One of the projects I’ve been working on lately is Ducktype, a lightweight syntax for Mallard. Mallard has a lot of strengths. Its automatic linking mechanisms make content organization easier. Its focus on independent topics makes content re-use possible. Its revision information and other metadata allow you to do status tracking on large content pools. It has a well-defined extension mechanism that allows you to add new functionality and embed external vocabularies like TTML, SVG, and ITS.

XML is the backbone that makes all of this possible. But XML is also what slows adoption. There’s a growing trend towards using lightweight formats to make it easier to contribute. But while lightweight formats make easy things easy, they tend to fall over when dealing with the issues that XML-based vocabularies are designed to solve.

The idea for a lightweight syntax for Mallard has floated around for a couple years. I even spent some time trying to repurpose an existing lightweight format like reStructuredText or AsciiDoc, but none of them are able to carry the level of semantic information that Mallard needs.

Before going into details, let’s look at a Mallard page written in Ducktype:

= My First Topic
@link[guide >index]
@desc A short description of this page
@revision[date=2014-11-13 status=draft]

This is the first paragraph.
The paragraph continues here, but ends with the blank line below.

[steps]
* This is a steps list, common in Mallard.
* Without the [steps] declaration above, we'd get a normal bullet list.
  Indentation is significant, so this is still in the second item.
* Indentation is so significant that you can actually nest block elements.

  So this is a new paragraph still inside the third item.

  [note]
  And this is a paragraph in a note in the third item.

* You can also nest list items, or literally anything else.

  * This is a basic bullet list.
  * It is in the fourth item of the steps list.

This paragraph is outside the steps list.

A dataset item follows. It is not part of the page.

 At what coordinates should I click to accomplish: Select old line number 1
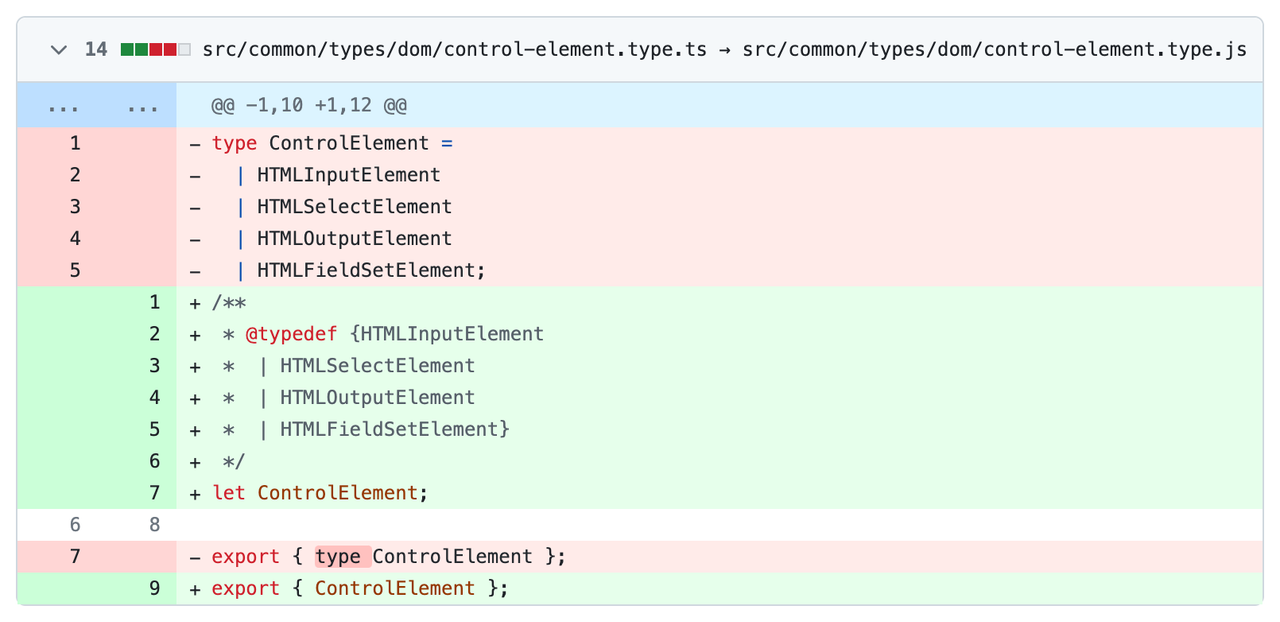74,143
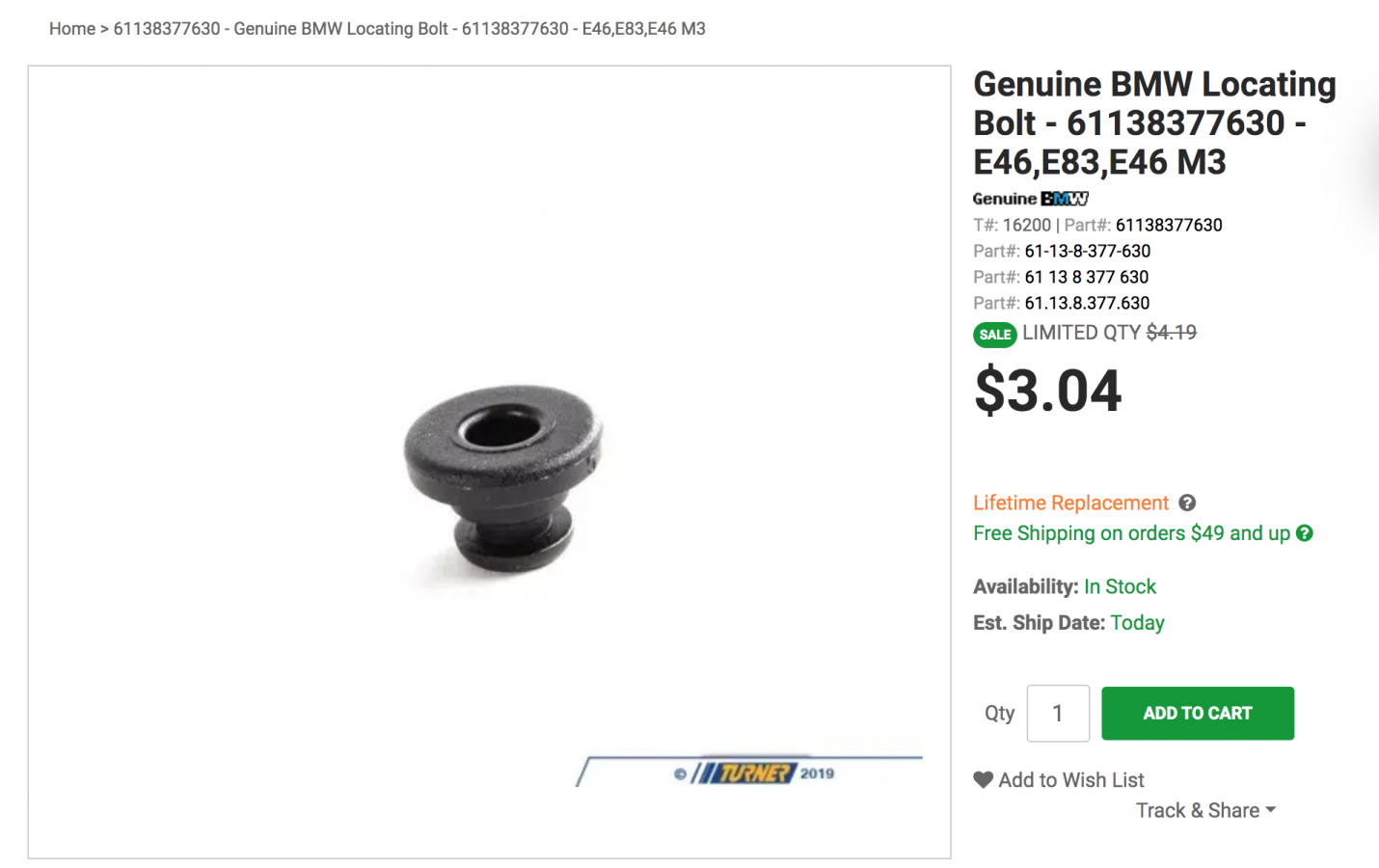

One of the most distinguishing features is that, like Python, indentation matters. Indentation is how you stay inside a block element. Ducktype also allows you to do everything you’d do inside a Mallard <info> element, which is crucial to pretty much all of the compelling features of Mallard.

Ducktype is guided by a few design principles, just as Mallard was so many years ago:

  1. It should be possible to do almost anything Mallard XML can do. You can arbitrarily nest block elements. You can have inline markup everywhere you need it, including in code blocks and in other inline markup. You can embed extensions and other vocabularies so that things like Mallard Conditionals and Mallard+TTML are possible. In fact, the only limitation I’ve yet encountered is that you can’t put attributes on page and section titles. This means that Ducktype is capable of serving as a non-XML syntax for virtually any XML vocabulary.
  2. The most commonly used Mallard features should be easy to use. Mallard pages tend to be short with rich content and a fair amount of metadata. Steps lists are common. Semantic inline content is common. Linking mechanisms are, unsurprisingly, extremely common. Credits are common. Revision info is common. Licenses are nearly always done with XInclude.
  3. There should be a minimal number of syntactical constructs. Most lightweight formats have shorthand, special-purpose syntax for everything. This makes it extremely difficult to support extension content without modifying the parser. And for any non-trivial content, it makes it difficult to remember which non-alphanumeric characters you have to escape when.
  4. For extra special bonus points, it should be possible to extend the syntax for special purposes. Lightweight syntaxes are popular in code comments for API documentation, and in API documentation you want shorthand syntax for the things you reference most often. For an object-oriented language, that’s classes and methods. For XSLT, it’s templates and parameters. By not gobbling up all the special characters in the core syntax, we make it possible to add shorthand inline notations by just loading a plugin into the parser.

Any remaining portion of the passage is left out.